**WORK INSTRUCTION**.
Each line of the data that mentions the string "showing" needs to be identified and copied.

**RECORDS SHOWN**.
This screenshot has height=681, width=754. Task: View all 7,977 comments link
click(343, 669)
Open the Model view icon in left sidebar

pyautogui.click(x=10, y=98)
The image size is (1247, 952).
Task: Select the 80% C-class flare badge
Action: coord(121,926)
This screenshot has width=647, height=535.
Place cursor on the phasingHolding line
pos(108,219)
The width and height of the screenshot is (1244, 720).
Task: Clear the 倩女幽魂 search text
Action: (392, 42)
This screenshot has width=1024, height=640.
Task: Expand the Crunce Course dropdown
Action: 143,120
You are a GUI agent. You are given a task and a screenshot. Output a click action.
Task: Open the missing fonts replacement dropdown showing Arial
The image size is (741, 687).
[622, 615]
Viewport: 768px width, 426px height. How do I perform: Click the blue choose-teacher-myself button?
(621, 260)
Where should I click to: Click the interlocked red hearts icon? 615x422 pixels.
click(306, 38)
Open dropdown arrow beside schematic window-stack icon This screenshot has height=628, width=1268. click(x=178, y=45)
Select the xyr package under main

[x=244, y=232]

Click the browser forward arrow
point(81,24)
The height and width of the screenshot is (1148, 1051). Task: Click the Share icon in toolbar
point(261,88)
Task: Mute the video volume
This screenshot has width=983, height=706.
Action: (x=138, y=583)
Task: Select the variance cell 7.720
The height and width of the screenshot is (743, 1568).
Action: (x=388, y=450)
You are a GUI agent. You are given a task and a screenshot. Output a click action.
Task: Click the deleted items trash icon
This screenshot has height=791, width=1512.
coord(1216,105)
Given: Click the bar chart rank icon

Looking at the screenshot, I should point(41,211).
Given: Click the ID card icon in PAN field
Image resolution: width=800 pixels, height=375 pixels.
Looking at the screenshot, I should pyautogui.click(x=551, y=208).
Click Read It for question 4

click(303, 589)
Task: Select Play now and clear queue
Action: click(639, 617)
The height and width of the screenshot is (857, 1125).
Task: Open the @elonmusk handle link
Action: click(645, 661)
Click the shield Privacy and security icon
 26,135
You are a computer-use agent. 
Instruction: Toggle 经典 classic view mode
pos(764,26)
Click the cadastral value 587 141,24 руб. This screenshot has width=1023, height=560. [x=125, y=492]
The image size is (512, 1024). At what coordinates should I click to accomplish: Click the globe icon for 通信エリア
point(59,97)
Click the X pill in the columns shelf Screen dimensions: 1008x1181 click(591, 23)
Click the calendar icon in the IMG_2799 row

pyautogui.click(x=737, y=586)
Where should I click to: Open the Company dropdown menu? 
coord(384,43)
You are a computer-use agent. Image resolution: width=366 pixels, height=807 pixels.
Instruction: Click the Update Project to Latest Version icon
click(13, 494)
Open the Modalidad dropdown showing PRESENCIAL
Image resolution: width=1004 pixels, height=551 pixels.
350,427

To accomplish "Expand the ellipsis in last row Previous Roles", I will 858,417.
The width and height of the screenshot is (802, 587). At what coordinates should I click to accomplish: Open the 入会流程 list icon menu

**ANSWER SPACE**.
Task: Open the missing fonts replacement dropdown showing Arial
Open the Modalidad dropdown showing PRESENCIAL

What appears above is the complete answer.